When the last guests exit Disneyland Paris and the park falls quiet, a different kind of work begins. Under cover of darkness, tractors roll up Main Street, U.S.A., floodlights are set up at the foot of Sleeping Beauty Castle, and a team of gardeners gets to work transforming the grounds before sunrise.
A behind-the-scenes account from the resort offers a rare look at the people and processes that keep Disneyland Paris in bloom — and reveals a surprisingly large, technically sophisticated operation running through the night.
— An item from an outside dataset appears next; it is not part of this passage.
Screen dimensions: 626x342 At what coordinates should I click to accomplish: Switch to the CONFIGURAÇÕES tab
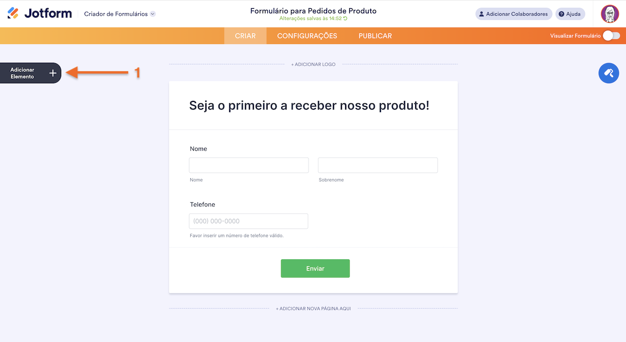[x=307, y=35]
A Team With a Carefully Calibrated Schedule
The Horticulture Department at Disneyland Paris encompasses around 110 cast members divided into nine divisions, including gardeners, arborists, irrigation specialists, a biocontrol unit, and a floral design office. Together, they tend to roughly 450 hectares of the resort, about 300 of which are green spaces.
During regular daytime operations, teams follow a rotating schedule tied to the park’s opening hours. Cast members start in the park’s themed lands as early as 5 a.m., then shift to the resort’s hotels once the parks open to the public. Their daily responsibilities range from topiary pruning and hedge trimming to caring for exotic vegetation in Adventureland and the arid plantings of Frontierland, before moving on to the garden areas of hotels such as Disney Hotel Santa Fe, Disney Hotel Cheyenne, and Disney Newport Bay Club.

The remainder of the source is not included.